史称“两司马”之一的司马迁,写了纪传体的《史记》,从黄帝起篇至汉武帝元狩元年(前122),前后三千多年,百三十篇,五十多万字,成经久不衰之经典。

另一个司马光,写了编年体的《资治通鉴》,自周威烈王二十三年(前403)写到后周世宗显德六年(959),跨度1362年,二百九十四卷,三百多万字,被赞为“天地一大文”(梁启超语)。

司马迁史记》以黄帝作为开篇,是他认为,“维昔黄帝,法天则地”——这是文明的起源。

司马光不当不正从周威烈王二十三年写起,且作为“周纪一”,又是为何呢?

不得不说,他自己讲到的“鉴前世之兴衰,考当今之得失,嘉善矜恶,取是舍非”,应当是其写这部书的最高目的了。

司马光出生于1019年。
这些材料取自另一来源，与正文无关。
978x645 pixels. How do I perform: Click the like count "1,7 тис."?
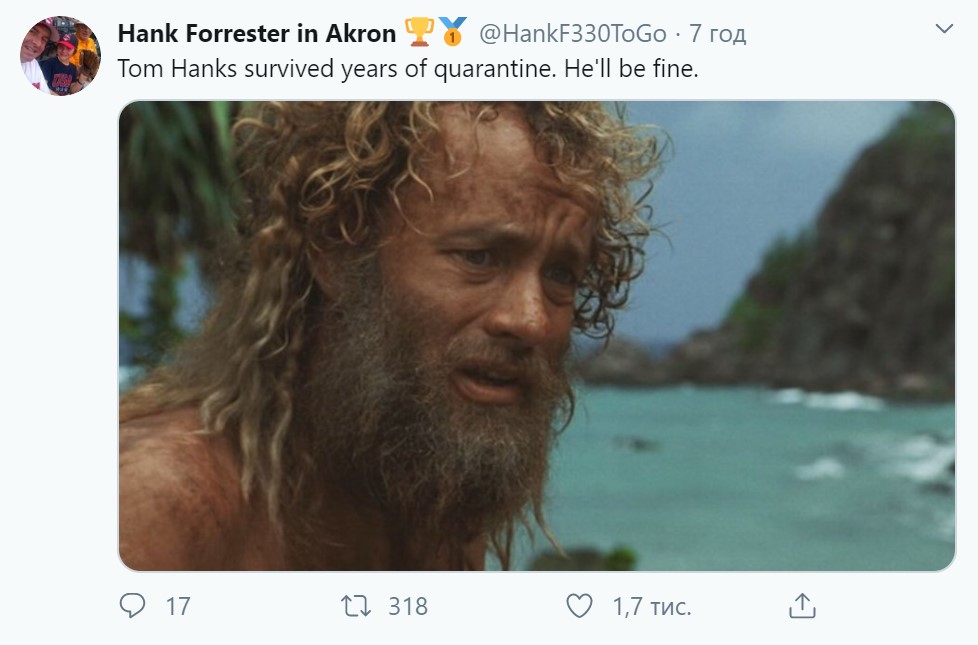[x=652, y=606]
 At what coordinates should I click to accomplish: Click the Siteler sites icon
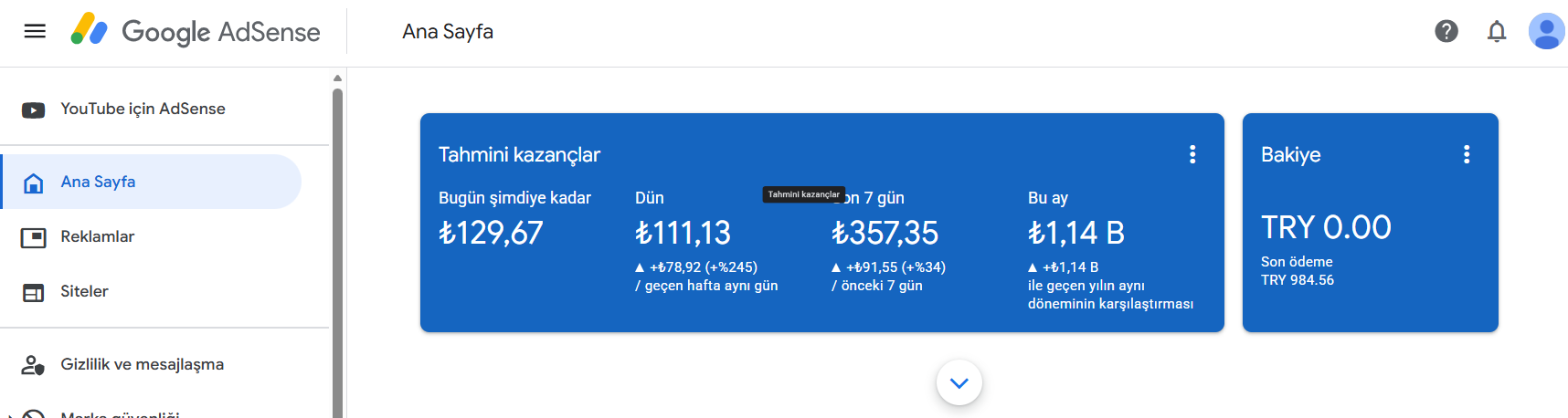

此时,五代十国的动荡割据局面刚被终结几十年(五代终结于960,十国终结于979)。

尽管北宋建国后,经济迅速恢复,文化日渐繁荣,但当初的山河破碎、民不聊生的惨痛场面,并没有很快从人们的记忆中消失。凡有大志的知识分子,皆怀报国之心,亦极为珍惜统一安定的社会局面。

司马光的父亲,曾长期担任主管皇家藏书阁的“三司副使”。这使司马光从小就有条件更多接触到常人所见不到的前朝史籍、档案等文献资料,于是,应当有更强烈的“以史为鉴”的愿望。

有学者称,北宋兴起了讲史、研史的热潮,但由此也众说真伪难辨、鱼龙混杂,司马迁写此书,是为了廓清伪杂、以正视听。

或许,司马迁的确有此意。不过这一定不是其最主要的目的。

这从他完成了此书前八卷(周纪和秦纪)后,便忙不迭地以《通志》为名,奏呈宋英宗即可看出。

当然,英宗对《通志》大为欣赏,命设书局续修。待神宗继位,更加重视,立马擢升司马光为翰林学士,还称此书“鉴于往事,有资于治”,将书名定为《资治通鉴》。

说到“鉴于往事,有资于治”,就可以说到司马光从周威烈王二十三年起笔的“心机”和“考量”了。

《资治通鉴·周纪一》开篇便是——

  • 威烈王 二十三年(戊寅) 初命晋大夫魏斯、赵籍、韩虔为诸侯。

“周纪”历史仅此一句,下面便是司马光很长的一段“史论”——“臣光曰”。

臣光“曰”什么呢,他长篇累牍反复论证的意思是——天子的根本职责,是维护“礼教”;维护礼教的核心是区分地位;区分地位最重要的是匡正名分——总之,要君臣有别。

他正反举例、引经据典、层层论证,说天子若做不到上述的根本职责就会导致天下大乱;诸侯、臣子不懂得尊崇天子、本分守名,无异于叛逆之臣。

他认为,更应该“担责”的是周威烈王,其给了晋国三大夫诸侯的地位和名分,就令周朝先王的礼教丧失殆尽了。

他感慨说:呜呼!君臣间的礼纪一旦崩坏,天下就开始以智谋、武力互相争雄了,这让当年受周先王分封的诸侯国君之圣贤后裔和江山,相继沦亡,周朝先民的子孙亡灭殆尽,真令人哀伤呀!

这样的史实加史论,英宗、神宗又岂能不喜欢。

所以,《资治通鉴》历来被看做是一部帝王必读的标准教科书。

这样说,并不否认《资治通鉴》所具有的重大史学意义和文学意义。

这是一部蛮好看的很具可读性的史学巨著。